REQUIRED WORK —
1. In the LAFC forum thread, which two apparel companies does Dargle say were at odds over the NWSL talks?
2. From the LAFC forum thread, extract the passage between "Knowing many close" and "of youth development.", inclusive.
3. Continue the LAFC forum thread past its final post.
━━ SOURCE TEXT
Spoke to teammate who is at LAFC. He mentioned they have no plans for a girl side in LA. They were in talks with Barcelona in co-owning a NWSL side but that fell apart and has been shelved. One reason for the halt came down to what colors the team would wear.


----------



## Stryprod (Jan 17, 2020)

Knowing many close to Slammers, I've heard nothing outside someday LAFC can decide not to lend the name anymore. I'd not be suprised, Galaxy pulled out. But hey, crazier things have happened! 

Still 2 ECNL teams. Name? Maybe it's less complicated than that?

Slammers ECNL and CDA Slammers ECNL?


----------



## timbuck (Jan 17, 2020)

Yeah- don’t let something important like colors get in the way of youth development.


----------



## Dargle (Jan 17, 2020)

LASTMAN14 said:


> Spoke to teammate who is at LAFC. He mentioned they have no plans for a girl side in LA. They were in talks with Barcelona in co-owning a NWSL side but that fell apart and has been shelved. One reason for the halt came down to what colors the team would wear.


My understanding is it was about Nike (Barca and NWSL) v. Adidas (LAFC and MLS) and the contractual commitments and branding/marketing strategy, rather than the the colors per se.


----------



## Ansu Fati (Jan 17, 2020)

Dargle said:


> My understanding is it was about Nike (Barca and NWSL) v. Adidas (LAFC and MLS) and the contractual commitments and branding/marketing strategy, rather than the the colors per se.


Potential to partner with one of the most famous clubs in the world known for its attractive style of play and developing talent, scuppered by contractual commitments and branding/marketing strategy conflicts? Sad.


----------



## LASTMAN14 (Jan 17, 2020)

Dargle said:


> My understanding is it was about Nike (Barca and NWSL) v. Adidas (LAFC and MLS) and the contractual commitments and branding/marketing strategy, rather than the the colors per se.


That’s correct. I mentioned colors because it’s such a trival point, but one LAFC was adamant about. It was mentioned as more of a joke to show how silly it all was.
━━━━
━━ DATASET SECTION
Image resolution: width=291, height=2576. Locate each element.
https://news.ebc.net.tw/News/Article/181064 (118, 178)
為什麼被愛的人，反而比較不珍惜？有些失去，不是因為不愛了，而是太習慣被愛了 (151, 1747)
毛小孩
━━━━
WRITTEN ANSWERS —
1. Nike (Barca and NWSL) and Adidas (LAFC and MLS).

2.
Knowing many close to Slammers, I've heard nothing outside someday LAFC can decide not to lend the name anymore. I'd not be suprised, Galaxy pulled out. But hey, crazier things have happened! 

Still 2 ECNL teams. Name? Maybe it's less complicated than that?

Slammers ECNL and CDA Slammers ECNL?


----------



## timbuck (Jan 17, 2020)

Yeah- don’t let something important like colors get in the way of youth development.

3.
----------



## Futbol30 (Jan 17, 2020)

Stryprod said:


> Knowing many close to Slammers, I've heard nothing outside someday LAFC can decide not to lend the name anymore. I'd not be suprised, Galaxy pulled out. But hey, crazier things have happened!
> 
> Still 2 ECNL teams. Name? Maybe it's less complicated than that?
> 
> Slammers ECNL and CDA Slammers ECNL?


 True... Galaxy did do it. CDA is different from Slammers to my understanding. CDA teams/cluba ares affiliate/satellites to Slammers Newport but like you said crazier things have happened in club soccer...


----------



## focomoso (Jan 17, 2020)

Dargle said:


> My understanding is it was about Nike (Barca and NWSL) v. Adidas (LAFC and MLS) and the contractual commitments and branding/marketing strategy, rather than the the colors per se.


So... shapes, not colors.


----------



## watfly (Jan 18, 2020)

As I understand it most if not all of the overseas pro team and youth club affiliations have nothing to do with a direct relationship between the clubs but a relationship through a common kit sponsor.


----------



## jpeter (Jan 18, 2020)

focomoso said:


> So... shapes, not colors.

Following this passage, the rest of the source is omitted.